Saturday 24 August 2013

horse's hooves

To make sense of stuff I will be posting over the next few months I thought it might be useful to introduce the various ideas I am developing (without giving away the best bits of course!).

This stage of the process always reminds me of a very particular scene in a James Herriot story I listened to repeatedly when I was small.  For those who don't know the James Herriot books, they are semi-autobiographical stories based on his time working as a vet in the Yorkshire Dales in the middle of the last century.   They are well worth reading if you haven't already... anyway, I digress from a digression... So, James has just met the man who will become his employer, the excellently named Siegfried Farnon, and he is being taken around various farms by way of an assessment for the job.  The first visit he makes is to a lame horse and Siegfried asks him what he thinks is wrong:

“Which leg do you make it?” my colleague asked. “Near fore?

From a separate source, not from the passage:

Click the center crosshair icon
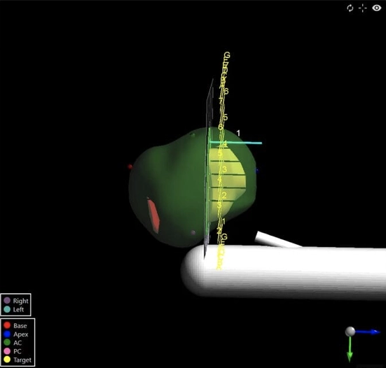The image size is (386, 368). 363,8
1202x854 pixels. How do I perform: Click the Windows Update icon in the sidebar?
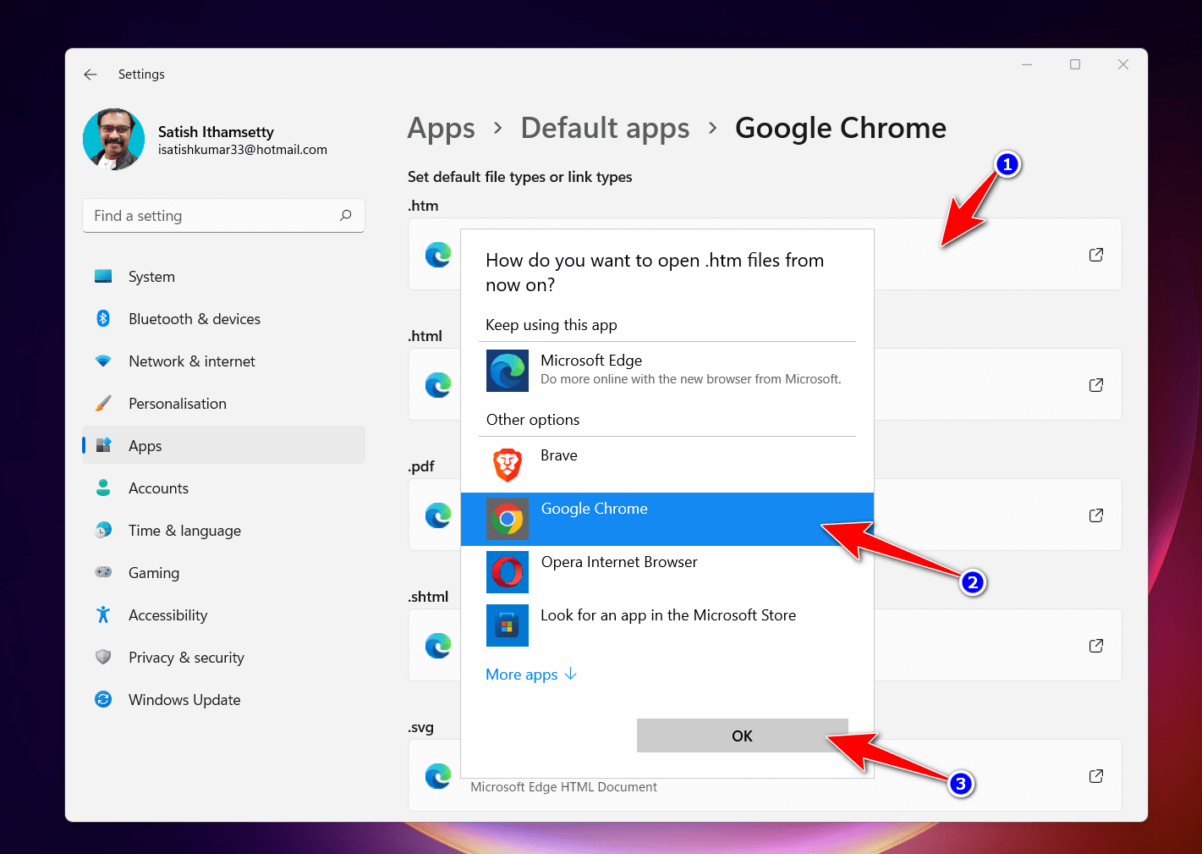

Yes, I think so, too. Like to examine it?”
I put my hand on the foot, feeling how much hotter it was than the other. I called for a hammer and tapped the wall of the hoof. The horse flinched, raised the foot and held it trembling for a few seconds before replacing it carefully on the ground. “Looks like pus in the foot to me.”
“I’ll bet you’re right,” Farnon said. “They call it gravel around here, by the way. What do you suggest we do about it?”
“Open up the sole and evacuate the pus.”
“Right.” He held out a hoof knife. “I’ll watch your technique.”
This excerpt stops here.